[Dataset excerpts]
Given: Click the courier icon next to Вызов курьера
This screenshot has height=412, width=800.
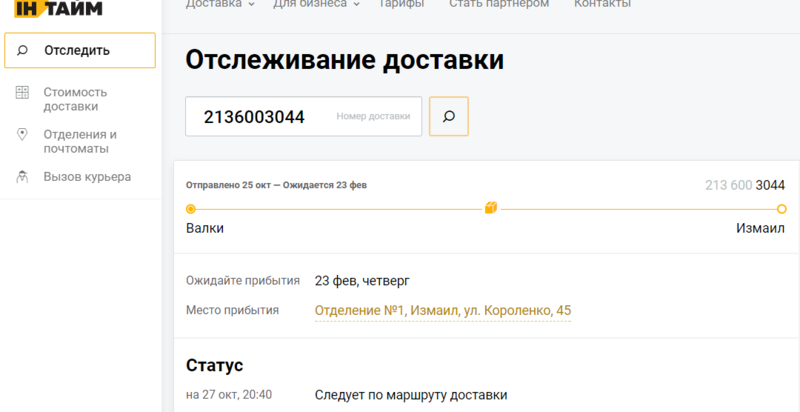Looking at the screenshot, I should point(22,177).
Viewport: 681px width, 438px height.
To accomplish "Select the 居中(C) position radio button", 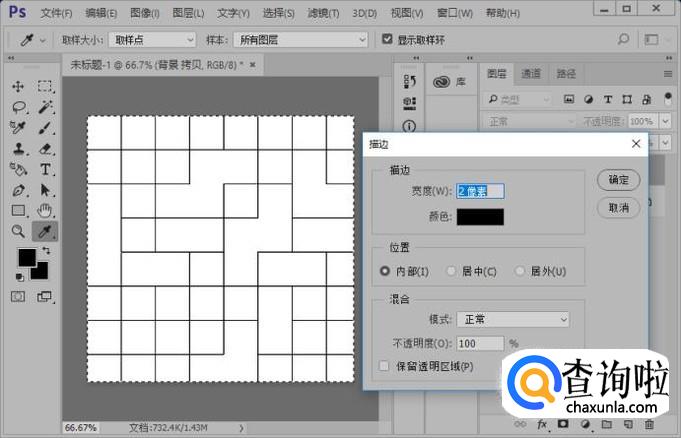I will coord(451,271).
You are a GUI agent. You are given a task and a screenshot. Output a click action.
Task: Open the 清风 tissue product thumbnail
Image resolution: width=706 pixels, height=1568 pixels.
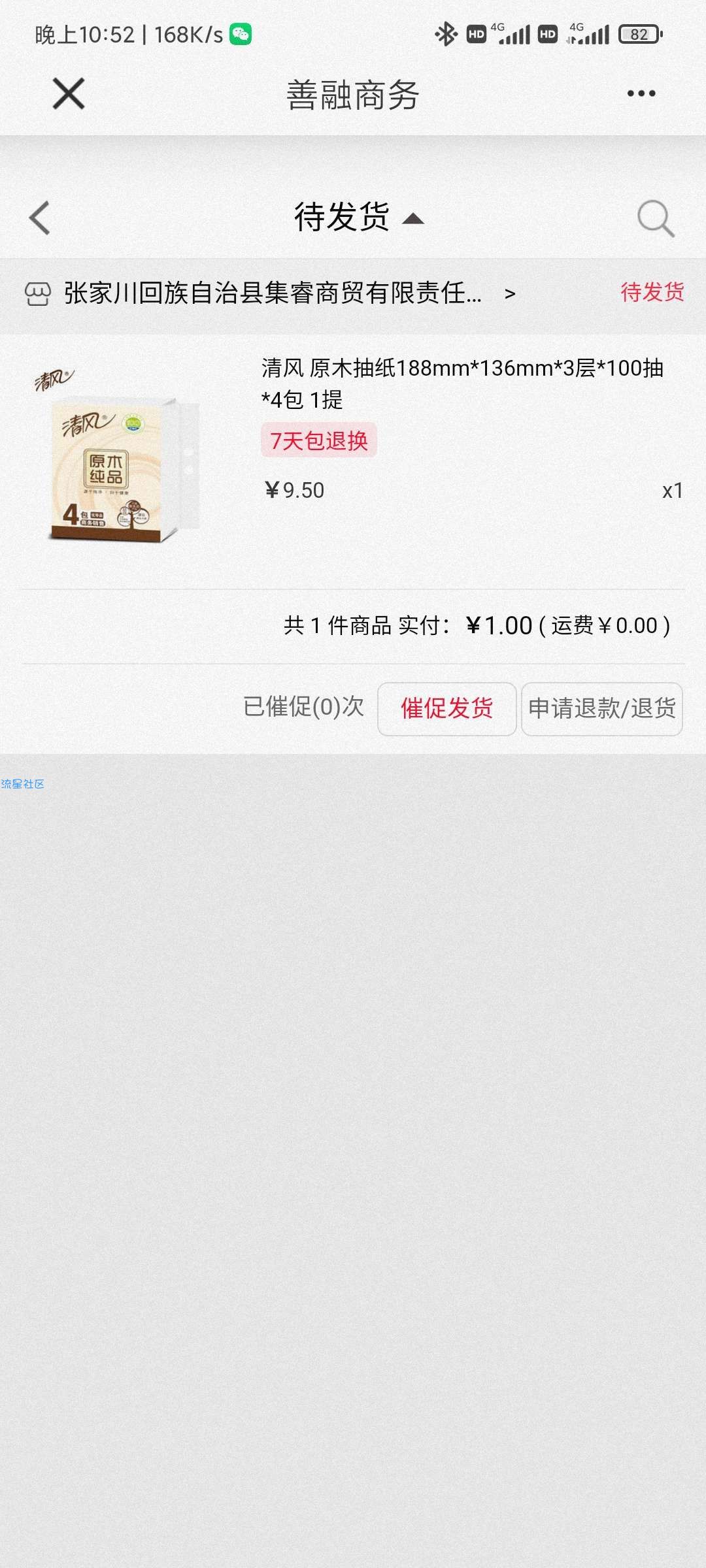tap(118, 456)
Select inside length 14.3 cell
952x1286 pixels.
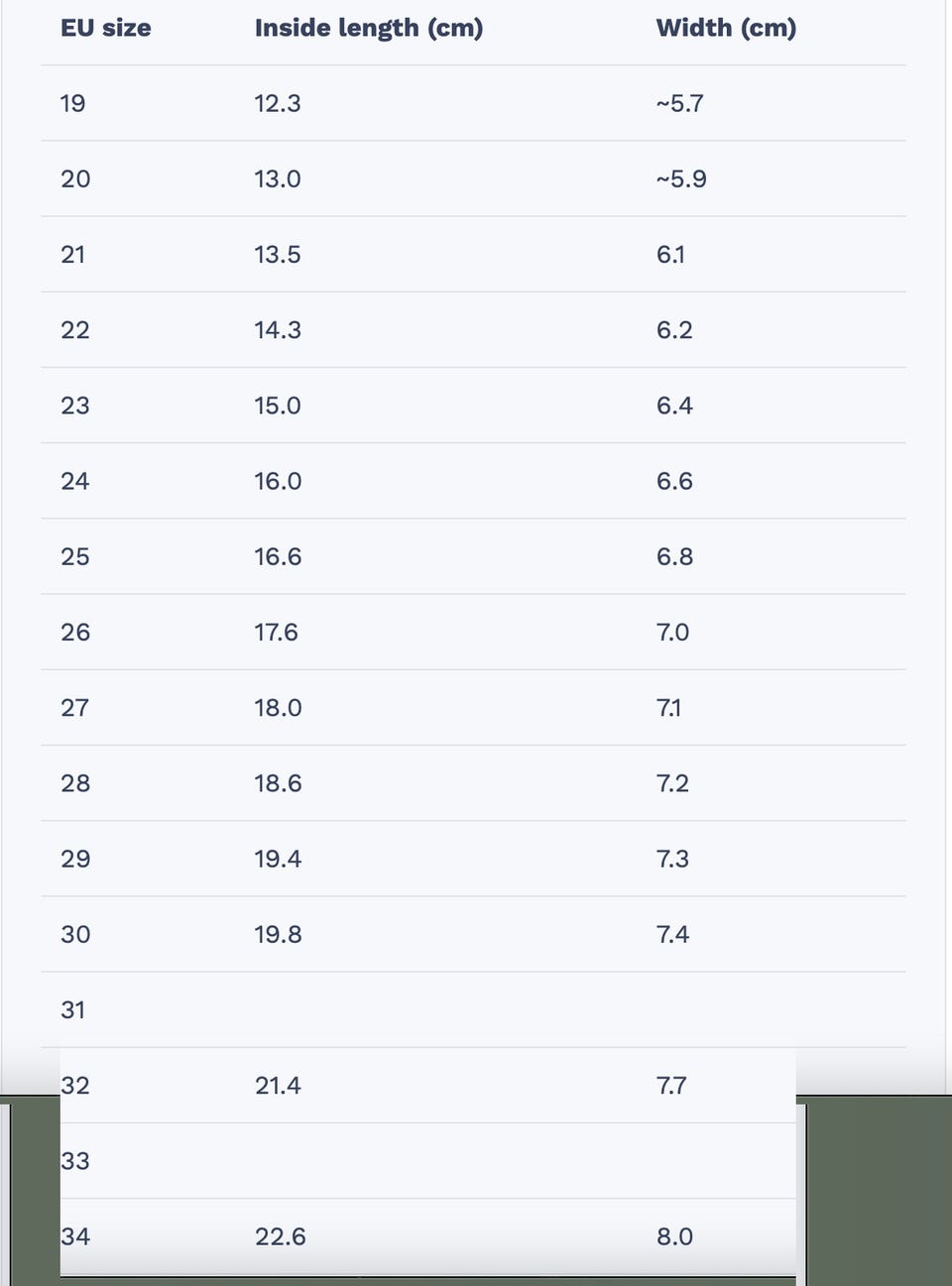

__Requirement__
In the records above, find the line containing "Task: Open the 清风 tissue product thumbnail", then write out exactly that line and every later one through the last, omitting pictures.

__Result of the exercise__
Task: Open the 清风 tissue product thumbnail
Image resolution: width=706 pixels, height=1568 pixels.
tap(118, 456)
Select inside length 14.3 cell
952x1286 pixels.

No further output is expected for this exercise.